▶ _EXERCICES À RÉSOUDRE_
1. D'après l'extrait, quelle province est la patrie de saint Yves ?
2. Présentez en tableau Markdown, avec les colonnes « Numéro » et « Ligne de l'enregistrement », les lignes des enregistrements depuis celle qui contient "You are a GUI" jusqu'à la fin des enregistrements, ces deux bornes comprises. Omettez les lignes vides et les images.

▶ _EXTRAIT À LIRE_
◆ ◆ ◆ ◆
Nous craindrions d'imposer une privation à la piété de nos lecteurs, si nous omettions aujourd'hui la mémoire d'un saint dont le culte n'est que local, il est vrai, mais qui n'en a pas moins été, durant des siècles, l'objet d'une vénération presque universelle. Au reste, la catholique Bretagne, sa patrie, n'a rien perdu du fervent amour qu'elle portait autrefois à son saint Yves ; et cette noble province a bien le droit que l'on recommande ici sa fidélité à ses saintes et antiques traditions. Dans ses églises, l'image patriotique d'un si célèbre patron est entourée d'un culte particulier ; dans ses villes et ses gros bourgs, le nom de saint Yves désigne et consacre toujours quelque rue ou quelque place ; et d'innombrables familles se transmettent, de génération en génération, ce nom béni comme un précieux héritage.
◆ ◆ ◆ ◆
▶ _CONTENU DES DONNÉES_
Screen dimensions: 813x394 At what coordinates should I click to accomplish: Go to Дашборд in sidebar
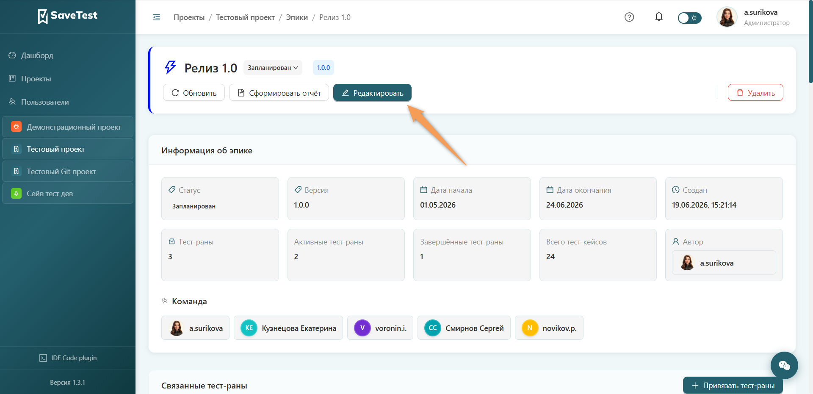point(37,55)
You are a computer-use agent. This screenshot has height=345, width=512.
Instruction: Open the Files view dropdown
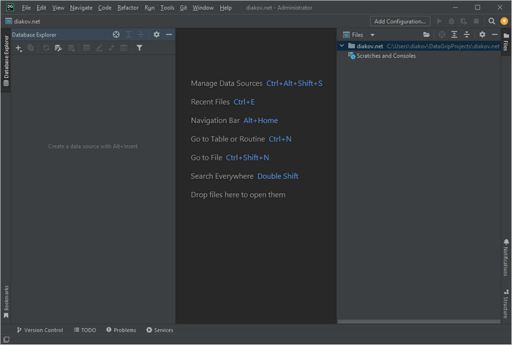click(372, 34)
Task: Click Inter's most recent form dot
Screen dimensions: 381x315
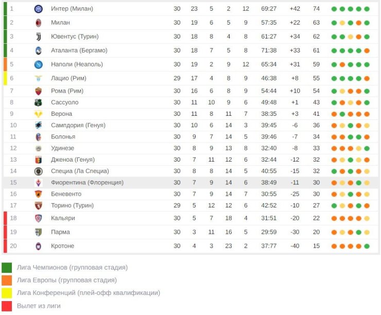Action: [367, 9]
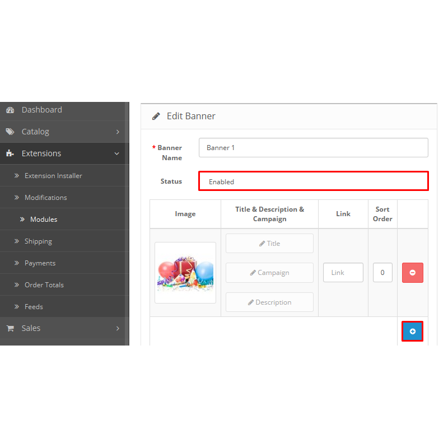Click the Title edit button
Screen dimensions: 448x448
pos(269,244)
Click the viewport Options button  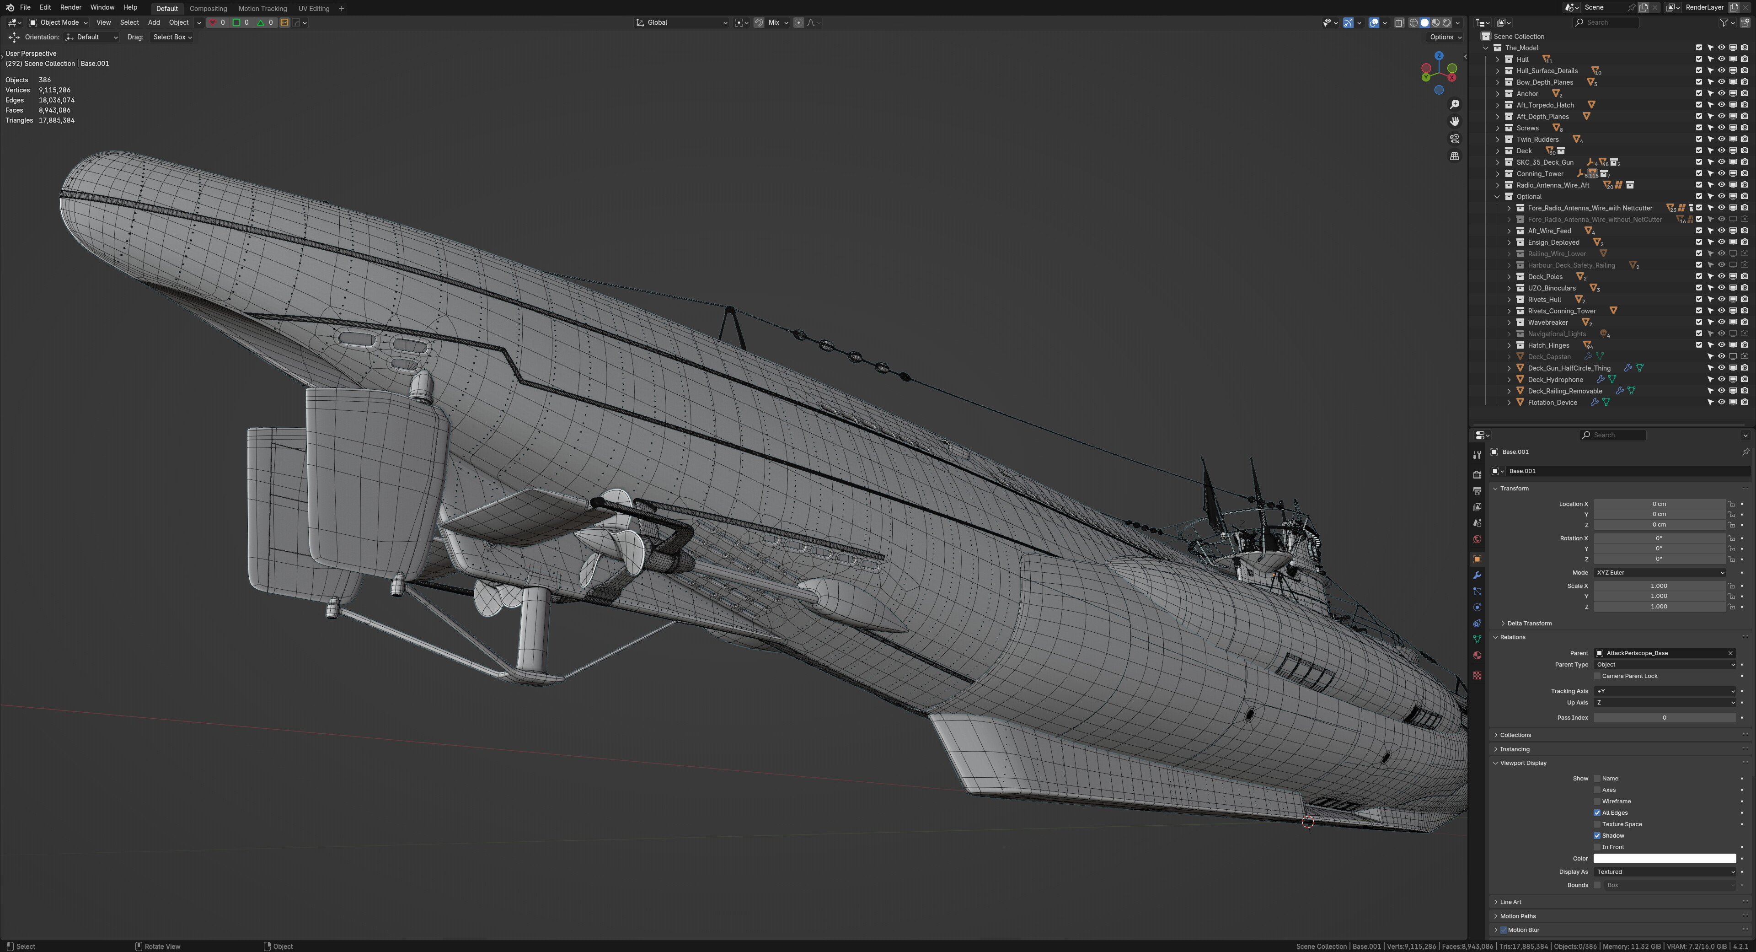click(x=1445, y=38)
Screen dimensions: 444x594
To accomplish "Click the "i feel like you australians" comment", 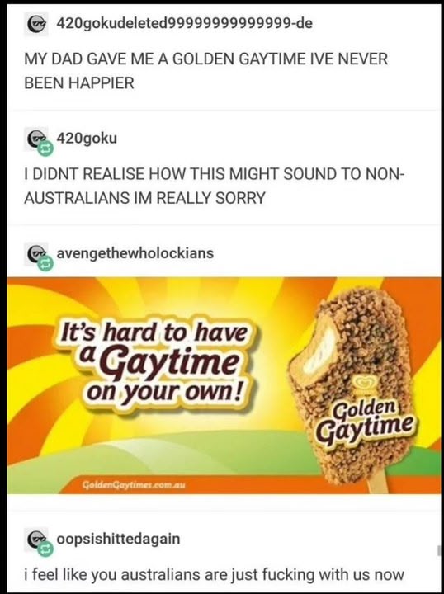I will pyautogui.click(x=214, y=574).
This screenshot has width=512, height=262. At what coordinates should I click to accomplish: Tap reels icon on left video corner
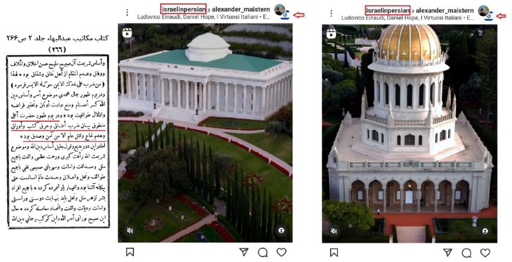coord(127,33)
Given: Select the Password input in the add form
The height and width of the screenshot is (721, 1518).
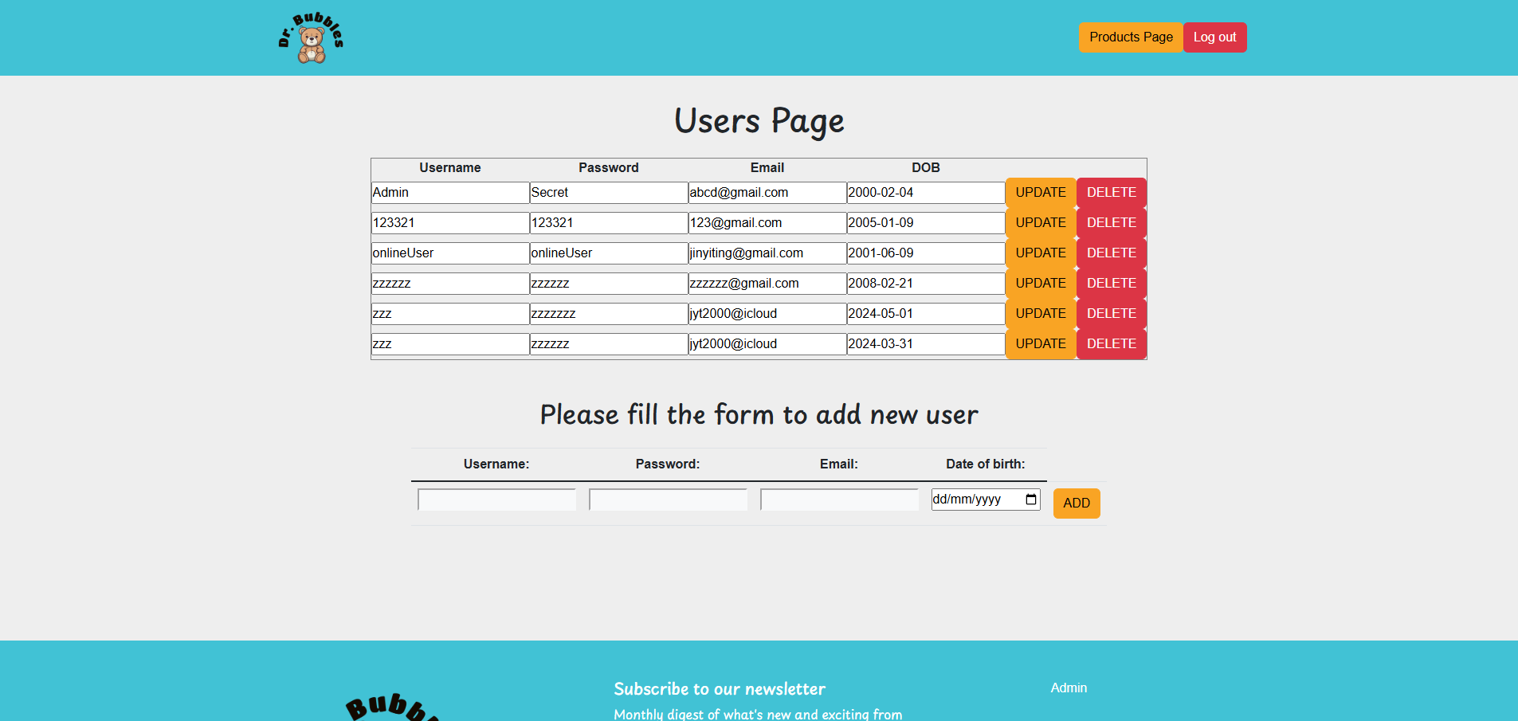Looking at the screenshot, I should coord(668,500).
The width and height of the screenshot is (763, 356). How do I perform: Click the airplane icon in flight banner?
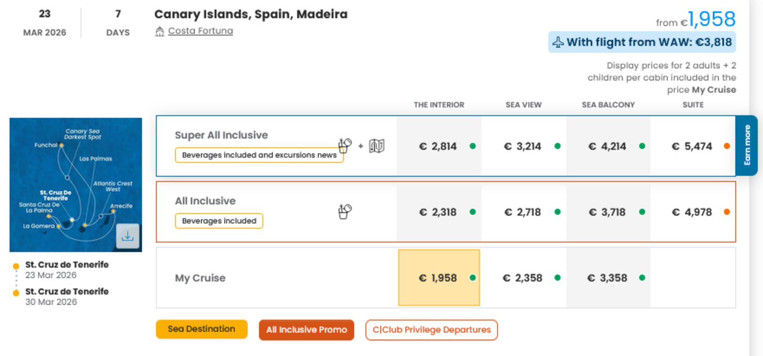(558, 42)
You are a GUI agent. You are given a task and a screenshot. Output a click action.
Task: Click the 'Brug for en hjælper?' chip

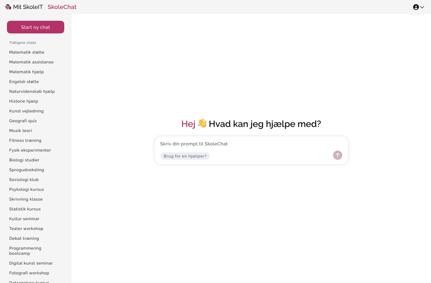click(x=185, y=156)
◆ ◆ ◆ ◆
▶ _RÉSULTATS ATTENDUS_
1. La Bretagne.

2.
| Numéro | Ligne de l'enregistrement |
|---|---|
| 1 | You are a GUI agent. You are given a task and a screenshot. Output a click action. |
| 2 | Task: Click the 'Brug for en hjælper?' chip |
| 3 | click(x=185, y=156) |